202603 – apenwarr

March 18, 2026

Text discussing how additional layers of review slow processes, highlighting network effect laws and coordination overhead.

We’ve all heard of those network effect laws: the value of a network goes up
with the square of the number of members. Or the cost of communication goes
up with the square of the number of members, or maybe it was n log n, or
something like that, depending how you arrange the members. Anyway doubling
a team doesn’t double its speed; there’s coordination overhead. Exactly how
much overhead depends on how badly you botch the org design.

But there’s one rule of thumb that someone showed me decades ago, that has
stuck with me ever since, because of how annoyingly true it is. The rule
is annoying because it doesn’t seem like it should be true. There’s no
theoretical basis for this claim that I’ve ever heard. And yet, every time I
look for it, there it is.

Every layer of approval makes a process 10x slower

Source

This detailed essay has at its heart a belief about systems–that each layer of approval makes the process ten times slower.

Now, this may be empirically true, even for software development, but it is contingent. I would say all of this essay would have made sense much more a year ago or even less when we focused on the idea of large language models as code generators but kept everything else about the process of software engineering unchanged.
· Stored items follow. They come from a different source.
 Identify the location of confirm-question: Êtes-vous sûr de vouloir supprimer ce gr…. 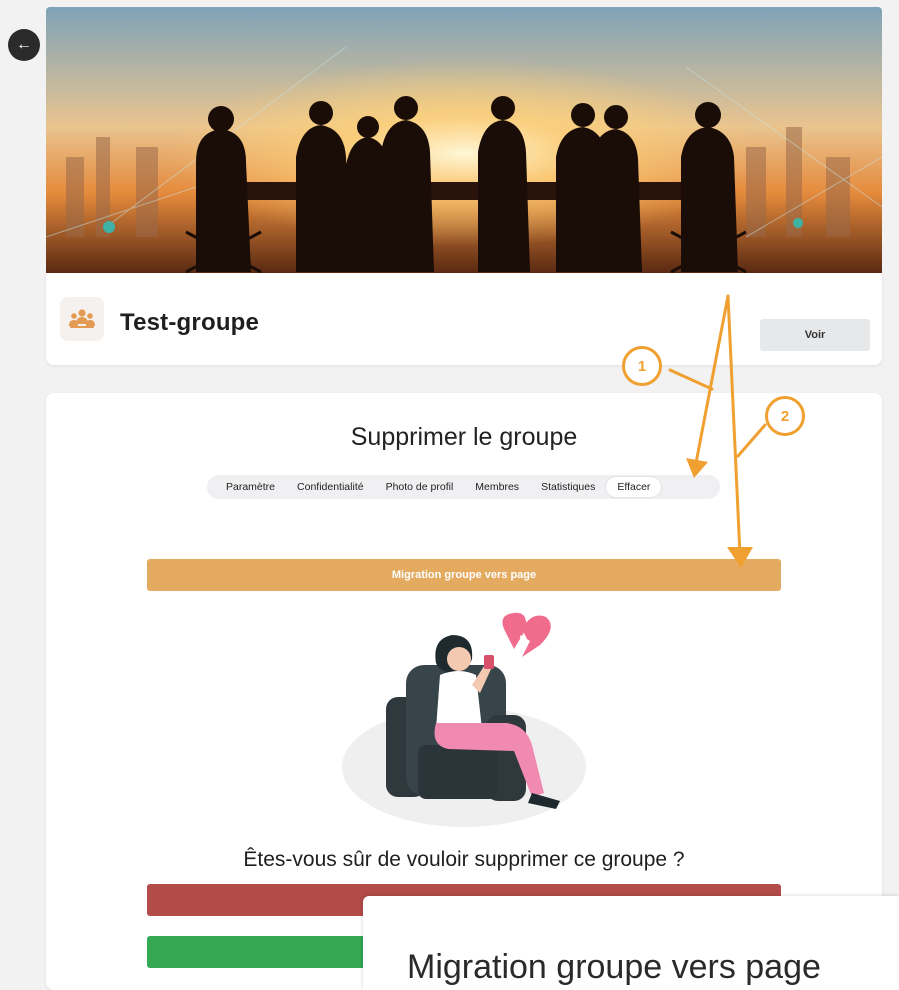
(464, 860).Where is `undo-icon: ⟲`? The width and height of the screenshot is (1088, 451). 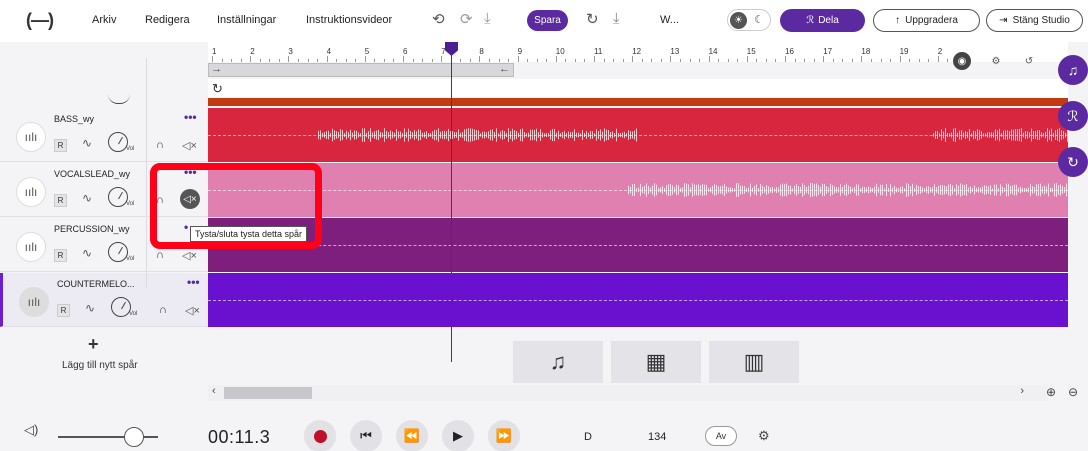 undo-icon: ⟲ is located at coordinates (438, 19).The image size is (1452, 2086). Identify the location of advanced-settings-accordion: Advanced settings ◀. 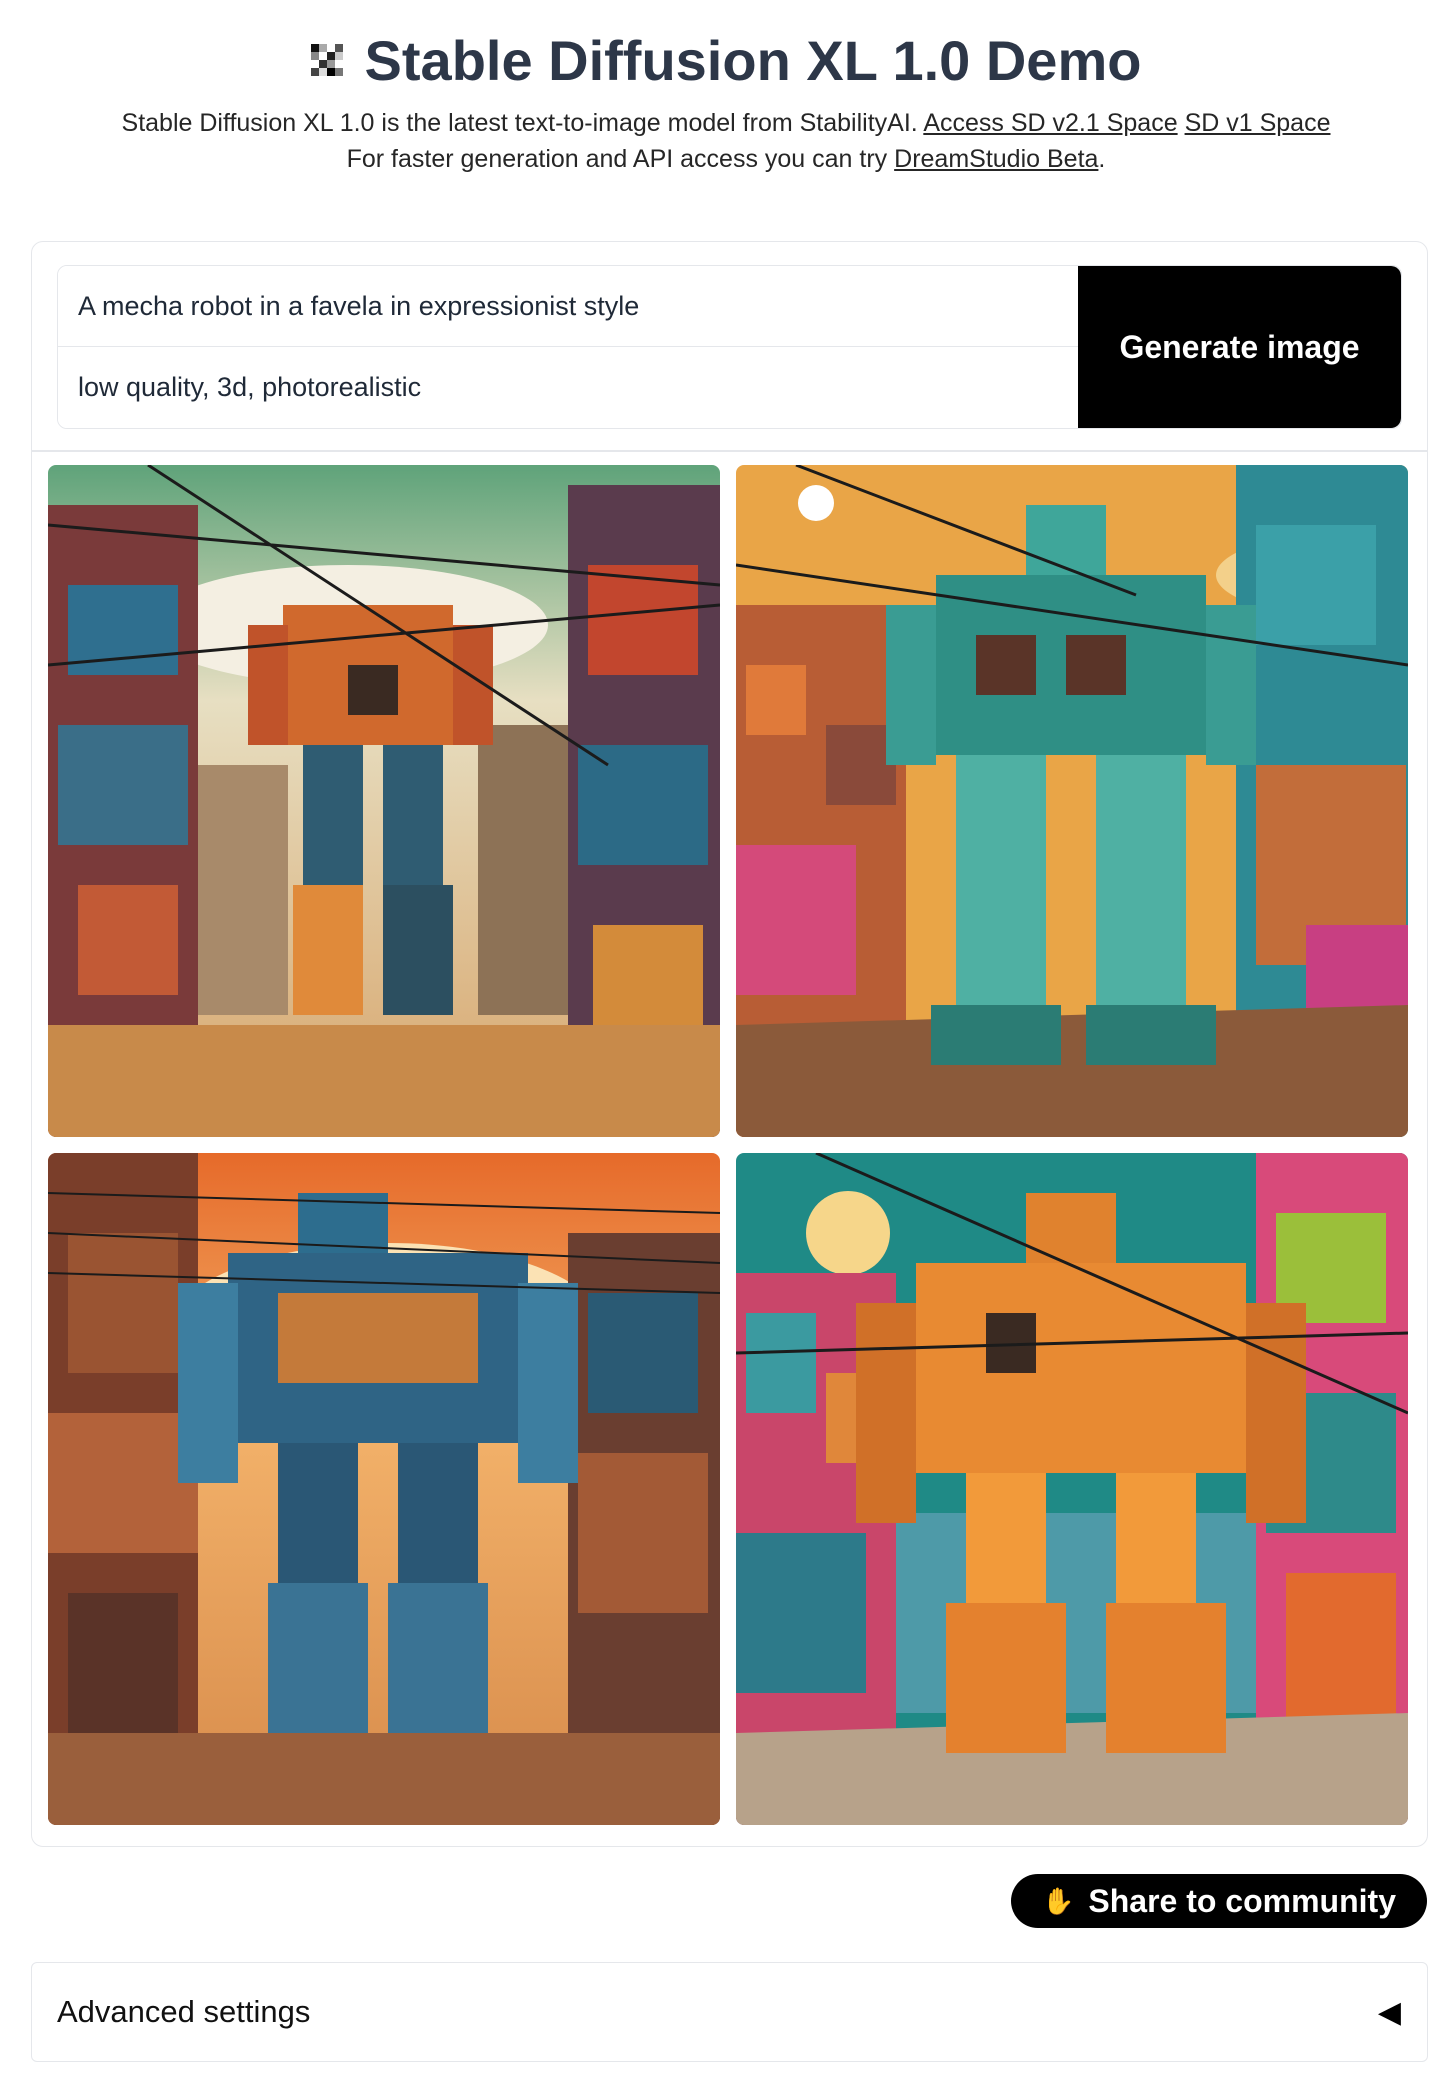
(730, 2012).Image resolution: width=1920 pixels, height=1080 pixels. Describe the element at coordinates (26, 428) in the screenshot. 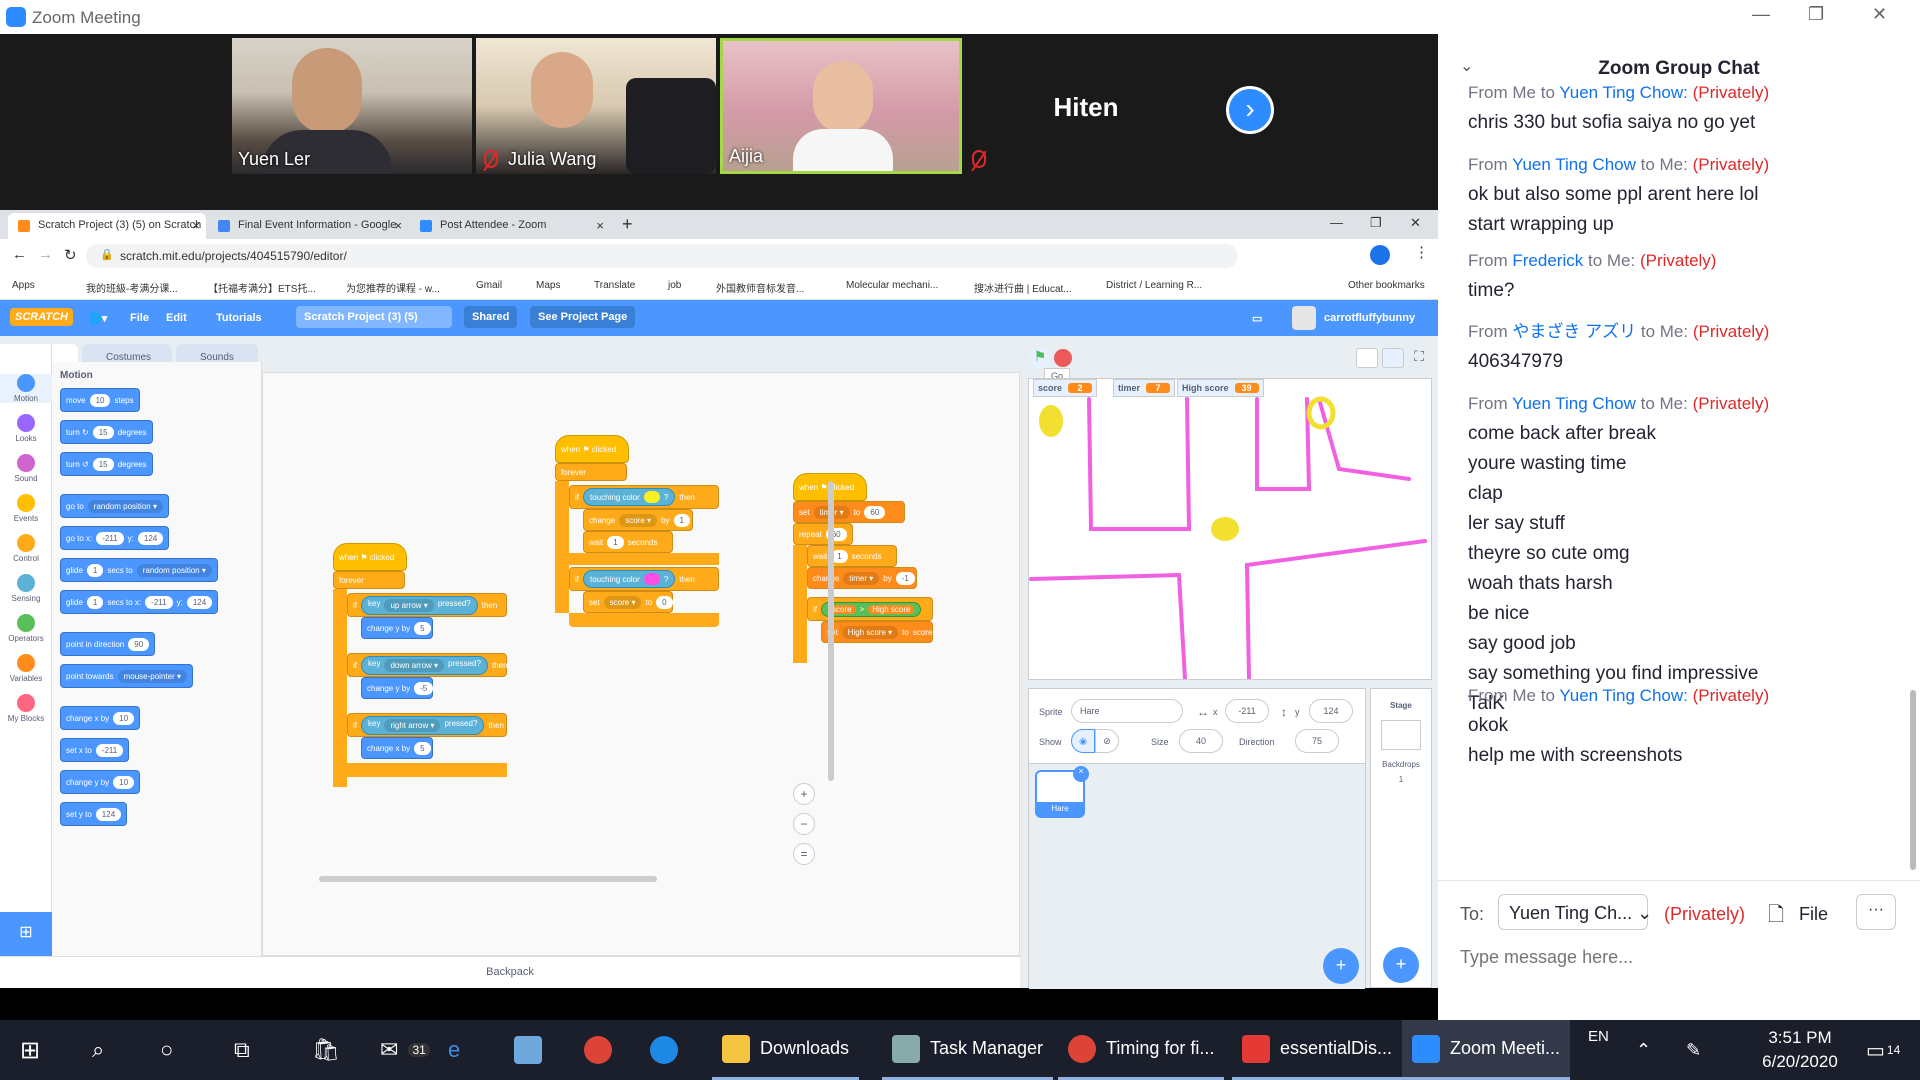

I see `category-looks: Looks` at that location.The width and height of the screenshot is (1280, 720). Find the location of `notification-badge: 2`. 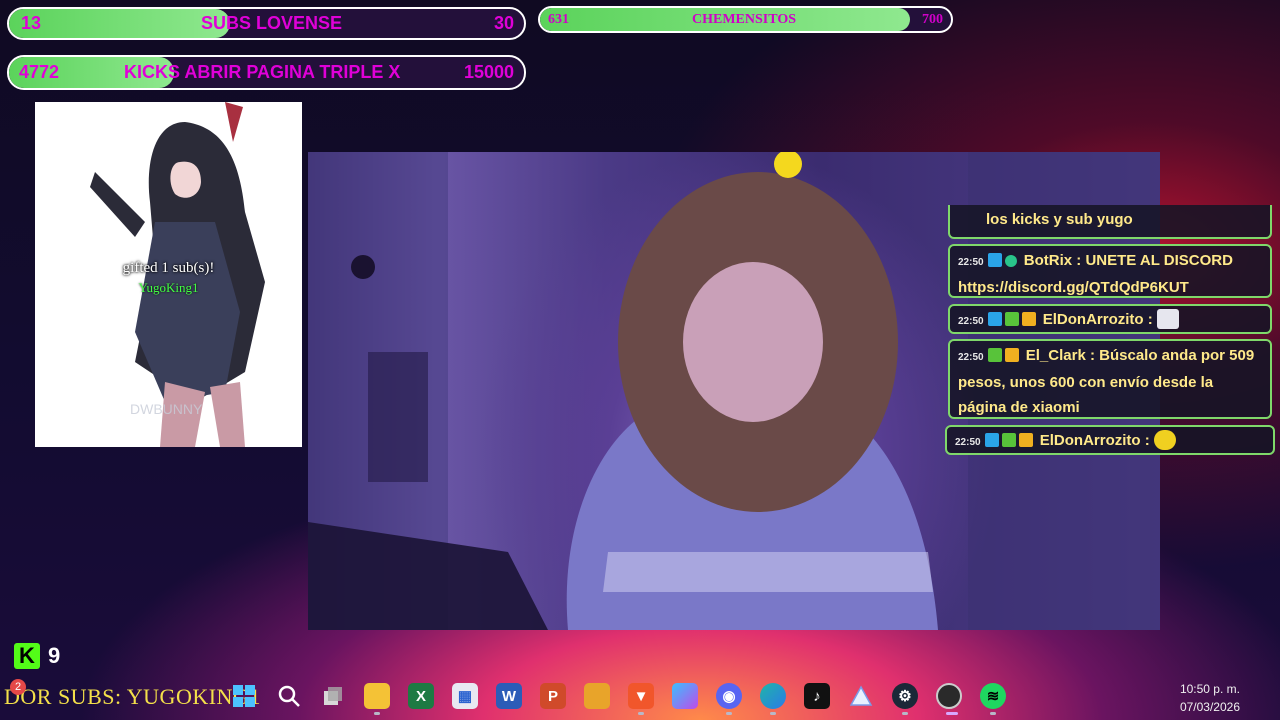

notification-badge: 2 is located at coordinates (18, 687).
But it’s not. Quality assurance and verification are increasingly something we can rely on, or that it made it the systems to do. Formal verification techniques, Which have been used for decades, but which have relied on a tiny number of extremely capable experts are becoming increasingly tractable to large language models.

The challenge when new and transformative technologies emerge is not to see their obvious application, but it’s to see their broader application. We’ve focused a lot on code generation with these technologies the last three or four years, but that’s not the only place in the software engineering process that they are already having and will increasingly have an impact.